Let $(B_t)_{t\ge 0}$ be a BM$^d$, $f: \mathbb{R}^d \to \mathbb{R}$ be a continuous function such that $\int_0^t f(B_s)ds=0$ for all $t>0.$ Show that $f(B_s)=0$ for all $s>0$, and conclude that $f\equiv 0$.
This is a problem from Rene Schilling's Brownian motion and we have the following solution.
By differentiation we get $\frac{d}{dt}\int_0^t f(B_s)ds=f(B_t)$ so that $f(B_t)=0$. We can assume that $f$ is positive and bounded, otherwise we could consider $f^{\pm}(B_t) \wedge c$ for some constant $c>0$. Now $E f(B_t)=0$ and we conclude from this that $f=0$.
My question is: How do we conclude from $Ef(B_t)=0$ that $f=0$? The expectation of a positive measurable function being $0$ implies that the function is a.s. $0$. But here the function is $f(B_t)$ not just $f$.

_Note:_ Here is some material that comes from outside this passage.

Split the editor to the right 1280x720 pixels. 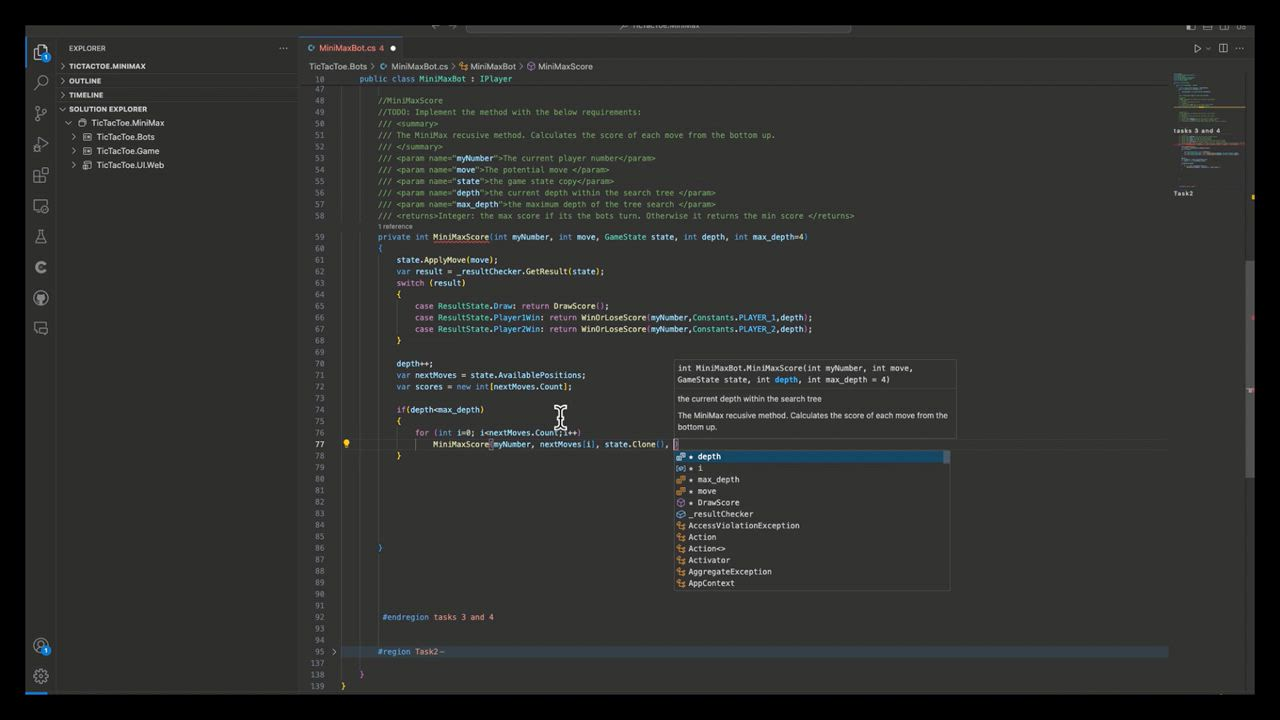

If $f$ is not identically $0$, there is some $x$ such that $f(x) \ne 0$. WLOG say $f(x) > 0$. By continuity there is $\epsilon > 0$ such that $f(y) > 0$ for $\|y - x\| < \epsilon$. Now for any $t > 0$, $\mathbb P(\|B_t - x\| < \epsilon) > 0$, so $\mathbb P(f(B_t) > 0) > 0$.